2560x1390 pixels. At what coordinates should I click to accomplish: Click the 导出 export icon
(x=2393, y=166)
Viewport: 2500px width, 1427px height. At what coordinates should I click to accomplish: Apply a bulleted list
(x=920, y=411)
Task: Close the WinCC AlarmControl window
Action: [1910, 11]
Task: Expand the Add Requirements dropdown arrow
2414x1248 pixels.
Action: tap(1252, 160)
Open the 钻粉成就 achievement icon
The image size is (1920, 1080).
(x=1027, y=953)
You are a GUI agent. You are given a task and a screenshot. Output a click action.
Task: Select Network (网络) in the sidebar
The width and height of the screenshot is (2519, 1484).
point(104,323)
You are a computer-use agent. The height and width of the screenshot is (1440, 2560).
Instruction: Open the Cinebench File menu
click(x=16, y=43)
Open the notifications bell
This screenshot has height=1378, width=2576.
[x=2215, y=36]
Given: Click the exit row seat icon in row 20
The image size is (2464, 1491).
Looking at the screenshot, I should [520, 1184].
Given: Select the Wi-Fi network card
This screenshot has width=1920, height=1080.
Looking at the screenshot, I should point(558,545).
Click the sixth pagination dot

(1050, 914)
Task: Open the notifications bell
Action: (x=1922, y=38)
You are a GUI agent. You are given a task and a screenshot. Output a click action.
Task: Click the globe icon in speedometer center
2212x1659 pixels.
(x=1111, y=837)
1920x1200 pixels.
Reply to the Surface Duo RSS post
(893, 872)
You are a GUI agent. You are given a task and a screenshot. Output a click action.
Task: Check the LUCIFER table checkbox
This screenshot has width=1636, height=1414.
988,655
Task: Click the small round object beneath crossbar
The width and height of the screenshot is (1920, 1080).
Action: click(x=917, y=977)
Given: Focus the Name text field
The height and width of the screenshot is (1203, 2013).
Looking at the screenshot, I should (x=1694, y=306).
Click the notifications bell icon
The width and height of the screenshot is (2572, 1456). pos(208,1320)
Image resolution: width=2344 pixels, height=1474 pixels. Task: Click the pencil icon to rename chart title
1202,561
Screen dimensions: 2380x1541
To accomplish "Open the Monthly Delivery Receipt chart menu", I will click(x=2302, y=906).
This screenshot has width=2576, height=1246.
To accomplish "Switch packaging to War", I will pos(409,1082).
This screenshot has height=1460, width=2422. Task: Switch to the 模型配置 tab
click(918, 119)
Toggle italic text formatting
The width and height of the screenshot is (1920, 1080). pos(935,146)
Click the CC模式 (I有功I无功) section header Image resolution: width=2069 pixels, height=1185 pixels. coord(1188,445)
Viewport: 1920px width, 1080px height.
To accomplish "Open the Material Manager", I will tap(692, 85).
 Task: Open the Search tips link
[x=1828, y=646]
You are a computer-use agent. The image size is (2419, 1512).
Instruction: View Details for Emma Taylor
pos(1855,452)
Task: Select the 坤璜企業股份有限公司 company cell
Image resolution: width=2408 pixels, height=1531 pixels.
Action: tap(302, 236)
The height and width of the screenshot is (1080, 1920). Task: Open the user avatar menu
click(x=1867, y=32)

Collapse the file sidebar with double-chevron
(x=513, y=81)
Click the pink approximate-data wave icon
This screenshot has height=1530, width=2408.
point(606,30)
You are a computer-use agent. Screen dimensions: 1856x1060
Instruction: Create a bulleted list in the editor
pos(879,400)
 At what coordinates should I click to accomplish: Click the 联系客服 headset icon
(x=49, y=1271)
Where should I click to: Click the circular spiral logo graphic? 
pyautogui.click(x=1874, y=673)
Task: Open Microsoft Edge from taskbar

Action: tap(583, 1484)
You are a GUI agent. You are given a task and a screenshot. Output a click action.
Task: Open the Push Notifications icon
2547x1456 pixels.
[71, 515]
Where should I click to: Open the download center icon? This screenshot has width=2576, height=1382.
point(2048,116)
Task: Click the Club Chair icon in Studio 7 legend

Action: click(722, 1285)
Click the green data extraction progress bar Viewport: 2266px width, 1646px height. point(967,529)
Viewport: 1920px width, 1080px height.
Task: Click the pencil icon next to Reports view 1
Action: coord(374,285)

--------------------------------

◆ Task to carry out
Match on "dimensions" and report each line of the data above that has it.

◆ Result of this exercise
Screen dimensions: 2380x1541
You are a computer-use agent. Screen dimensions: 1856x1060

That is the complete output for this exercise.